A dairy cow's dry period has to be monitored very well because it is the dairy cow's health at this time that will tell whether or not the cow is able to give off milk and give birth. Dairy cows in their dry period are prone to many serious diseases and infections, most of which can affect their milk production and pregnancy in the future.

One of the major concerns of the caretakers would mastitis, a condition wherein there is inflammation of the breasts or udder because of infection. This is certainly a problem where milk production is considered. There is the presence of whitish clots in the milk given by a cow with mastitis. In worse cases, there may even be pus. Treatment of mastitis is difficult and nearing to impossibility. The best cure is still prevention by doing the proper drying-off procedure, plus antibiotic treatment and clean and dry pen.

Protecting the cow and its immune system comes should be on prioritized. This is done by balancing the cow's rations with the right amount of vitamins. Vitamins A, D, E and selenium are especially emphasized where vitamin supplementation is concerned. The body condition of the cow comes just as important for the assurance of healthy milk production and lactations. The body should have the sufficient energy to meet the requirements for milk production and reproduction.

For the close-up dry period, health concerns would shift over to lead feeding, preventing milk fever, and highlighting maternity facilities. This takes place around 2 to 3 weeks before giving birth to their calves.

Lead feeding and proper rations starts around 2 weeks before the calving.
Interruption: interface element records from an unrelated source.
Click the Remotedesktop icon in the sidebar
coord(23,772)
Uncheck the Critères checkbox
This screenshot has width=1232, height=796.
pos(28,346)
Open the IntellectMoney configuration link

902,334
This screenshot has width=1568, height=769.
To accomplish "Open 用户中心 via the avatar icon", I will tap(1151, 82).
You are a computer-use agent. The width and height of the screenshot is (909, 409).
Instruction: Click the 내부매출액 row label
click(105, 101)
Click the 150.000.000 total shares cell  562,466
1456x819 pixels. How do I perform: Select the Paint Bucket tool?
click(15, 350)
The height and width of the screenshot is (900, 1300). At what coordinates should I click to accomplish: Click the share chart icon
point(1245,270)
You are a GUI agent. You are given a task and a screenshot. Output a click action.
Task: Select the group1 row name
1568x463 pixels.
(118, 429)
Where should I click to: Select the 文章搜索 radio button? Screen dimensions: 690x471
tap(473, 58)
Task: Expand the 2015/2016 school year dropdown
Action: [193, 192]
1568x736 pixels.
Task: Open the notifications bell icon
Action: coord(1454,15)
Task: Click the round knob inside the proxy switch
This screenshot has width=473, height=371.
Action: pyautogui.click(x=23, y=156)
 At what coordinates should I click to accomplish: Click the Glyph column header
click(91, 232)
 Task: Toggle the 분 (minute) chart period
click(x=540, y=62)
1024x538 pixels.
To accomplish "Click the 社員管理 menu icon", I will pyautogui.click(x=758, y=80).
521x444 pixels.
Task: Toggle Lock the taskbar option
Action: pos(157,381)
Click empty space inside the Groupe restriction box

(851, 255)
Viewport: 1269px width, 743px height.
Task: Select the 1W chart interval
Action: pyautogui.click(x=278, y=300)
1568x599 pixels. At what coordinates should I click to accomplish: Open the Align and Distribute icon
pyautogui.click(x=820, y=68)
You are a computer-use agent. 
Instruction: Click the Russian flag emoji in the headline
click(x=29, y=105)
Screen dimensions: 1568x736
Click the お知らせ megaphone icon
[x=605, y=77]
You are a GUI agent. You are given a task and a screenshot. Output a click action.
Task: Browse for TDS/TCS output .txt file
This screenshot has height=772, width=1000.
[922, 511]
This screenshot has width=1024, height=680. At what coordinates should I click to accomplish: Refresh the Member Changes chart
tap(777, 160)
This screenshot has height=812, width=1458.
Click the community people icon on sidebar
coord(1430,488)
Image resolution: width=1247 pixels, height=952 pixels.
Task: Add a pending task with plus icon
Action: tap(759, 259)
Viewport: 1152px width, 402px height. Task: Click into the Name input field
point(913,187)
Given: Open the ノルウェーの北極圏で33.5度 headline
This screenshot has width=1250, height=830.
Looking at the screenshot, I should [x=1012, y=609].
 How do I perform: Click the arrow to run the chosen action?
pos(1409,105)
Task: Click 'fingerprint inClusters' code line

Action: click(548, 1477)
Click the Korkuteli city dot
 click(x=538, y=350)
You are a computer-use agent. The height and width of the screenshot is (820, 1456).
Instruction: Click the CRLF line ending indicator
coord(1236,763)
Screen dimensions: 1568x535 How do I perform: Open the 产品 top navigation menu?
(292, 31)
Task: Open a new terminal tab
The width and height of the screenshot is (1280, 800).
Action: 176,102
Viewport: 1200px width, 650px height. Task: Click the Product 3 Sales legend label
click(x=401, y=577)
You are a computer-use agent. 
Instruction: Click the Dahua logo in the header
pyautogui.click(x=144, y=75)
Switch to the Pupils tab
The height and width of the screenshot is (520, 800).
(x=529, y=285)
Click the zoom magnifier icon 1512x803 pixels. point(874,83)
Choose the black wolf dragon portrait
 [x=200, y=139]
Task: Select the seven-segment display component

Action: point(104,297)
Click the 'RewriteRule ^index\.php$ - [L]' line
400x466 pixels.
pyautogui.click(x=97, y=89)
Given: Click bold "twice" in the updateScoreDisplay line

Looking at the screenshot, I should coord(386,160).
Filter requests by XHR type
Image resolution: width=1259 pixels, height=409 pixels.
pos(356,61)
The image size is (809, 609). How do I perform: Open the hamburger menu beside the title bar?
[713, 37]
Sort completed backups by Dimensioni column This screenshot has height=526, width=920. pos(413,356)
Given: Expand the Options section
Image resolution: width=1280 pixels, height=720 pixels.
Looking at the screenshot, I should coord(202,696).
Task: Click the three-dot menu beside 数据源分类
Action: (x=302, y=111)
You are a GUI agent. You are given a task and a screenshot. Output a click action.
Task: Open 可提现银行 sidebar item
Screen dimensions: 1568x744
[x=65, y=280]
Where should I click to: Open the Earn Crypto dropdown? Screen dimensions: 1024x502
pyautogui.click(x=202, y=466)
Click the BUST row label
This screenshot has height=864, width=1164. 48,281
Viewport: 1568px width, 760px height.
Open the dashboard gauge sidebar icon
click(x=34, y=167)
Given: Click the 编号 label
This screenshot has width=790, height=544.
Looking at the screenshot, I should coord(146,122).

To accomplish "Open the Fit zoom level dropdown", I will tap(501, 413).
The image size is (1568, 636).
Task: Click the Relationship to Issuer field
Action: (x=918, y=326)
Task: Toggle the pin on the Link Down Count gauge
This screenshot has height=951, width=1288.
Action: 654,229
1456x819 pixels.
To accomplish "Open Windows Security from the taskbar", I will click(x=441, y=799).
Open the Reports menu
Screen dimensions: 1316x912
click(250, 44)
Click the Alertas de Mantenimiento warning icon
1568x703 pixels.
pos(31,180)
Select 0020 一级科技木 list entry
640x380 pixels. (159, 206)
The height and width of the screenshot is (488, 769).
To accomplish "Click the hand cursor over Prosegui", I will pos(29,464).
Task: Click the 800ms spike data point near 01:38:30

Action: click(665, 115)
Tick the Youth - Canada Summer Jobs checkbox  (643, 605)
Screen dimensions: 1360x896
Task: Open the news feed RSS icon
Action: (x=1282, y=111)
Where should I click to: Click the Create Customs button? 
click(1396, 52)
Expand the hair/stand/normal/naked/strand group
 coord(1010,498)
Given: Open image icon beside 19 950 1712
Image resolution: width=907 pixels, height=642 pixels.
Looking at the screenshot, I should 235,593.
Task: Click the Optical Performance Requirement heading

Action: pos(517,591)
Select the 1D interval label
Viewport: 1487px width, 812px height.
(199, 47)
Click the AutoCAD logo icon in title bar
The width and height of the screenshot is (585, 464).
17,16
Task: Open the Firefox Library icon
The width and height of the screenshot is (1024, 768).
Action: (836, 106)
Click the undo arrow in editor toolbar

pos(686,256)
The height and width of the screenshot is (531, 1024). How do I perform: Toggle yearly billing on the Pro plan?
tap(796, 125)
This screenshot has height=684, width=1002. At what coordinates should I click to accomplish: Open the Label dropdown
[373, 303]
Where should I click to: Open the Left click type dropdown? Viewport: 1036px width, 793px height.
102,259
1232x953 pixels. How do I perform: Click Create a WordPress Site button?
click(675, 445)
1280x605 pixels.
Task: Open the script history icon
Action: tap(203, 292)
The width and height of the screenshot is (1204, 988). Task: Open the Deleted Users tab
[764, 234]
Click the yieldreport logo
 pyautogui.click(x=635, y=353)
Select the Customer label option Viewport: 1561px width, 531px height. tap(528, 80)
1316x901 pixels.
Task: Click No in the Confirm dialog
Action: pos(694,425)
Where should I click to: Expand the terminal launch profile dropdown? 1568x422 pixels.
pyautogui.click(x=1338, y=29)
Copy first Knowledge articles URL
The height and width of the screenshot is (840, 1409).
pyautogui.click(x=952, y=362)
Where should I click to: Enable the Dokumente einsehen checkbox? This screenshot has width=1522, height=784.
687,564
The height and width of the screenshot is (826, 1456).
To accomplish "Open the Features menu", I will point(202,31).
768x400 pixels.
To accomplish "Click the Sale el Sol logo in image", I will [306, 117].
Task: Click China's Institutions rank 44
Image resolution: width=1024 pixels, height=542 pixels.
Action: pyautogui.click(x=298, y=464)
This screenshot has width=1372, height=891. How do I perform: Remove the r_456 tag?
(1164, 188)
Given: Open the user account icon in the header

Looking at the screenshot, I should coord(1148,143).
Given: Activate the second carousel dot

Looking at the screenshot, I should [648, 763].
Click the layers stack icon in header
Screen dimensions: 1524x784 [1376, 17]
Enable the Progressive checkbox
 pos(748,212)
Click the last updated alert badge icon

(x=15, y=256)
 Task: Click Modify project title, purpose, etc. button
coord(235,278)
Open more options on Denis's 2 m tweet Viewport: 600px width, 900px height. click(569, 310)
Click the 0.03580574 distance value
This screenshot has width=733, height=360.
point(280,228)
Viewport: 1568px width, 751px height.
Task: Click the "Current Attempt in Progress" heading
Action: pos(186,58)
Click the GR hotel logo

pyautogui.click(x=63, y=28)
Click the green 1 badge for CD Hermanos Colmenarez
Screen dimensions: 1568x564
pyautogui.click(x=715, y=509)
The grain usually consists of about 12 kilograms of corn silage and free choice hay, and should be increased to 4 to 5 kilograms a day until calving day. This will help prevent digestive upsets and displaced abomasums resulting from the abrupt changes of the calving rations.

To prevent milk fever, the cow's blood calcium diet should be watched. A dairy cow in pregnancy and lactation naturally requires more calcium. When the calcium levels in the blood is low, the cow may develop milk fever. Another method to prevent milk fever is to feed anionic salts to encourage the release of stored calcium from the bones at calving time. This especially helps because a cow's intake is limited during early lactation, which makes it difficult for the cow to meet the calcium requirements without the stored calcium in the bones.

Udder edema my also occur in the dairy cow because of excess sodium from salt. Like any other infections that affect the udder, this also greatly affects milk production. It is strongly recommended then that the dry cows be given cobalt iodized salt at around 30 to 40 grams a day.

Last but not least are the maternity pens and facilities. The pens for the dry cows should be clean, dry, and comfortable. Housing the cows here on the close-up dry period helps us control the cow's diet to avoid metabolic problems. With this, infectious diseases like mastitis and retained placenta can be prevented successfully.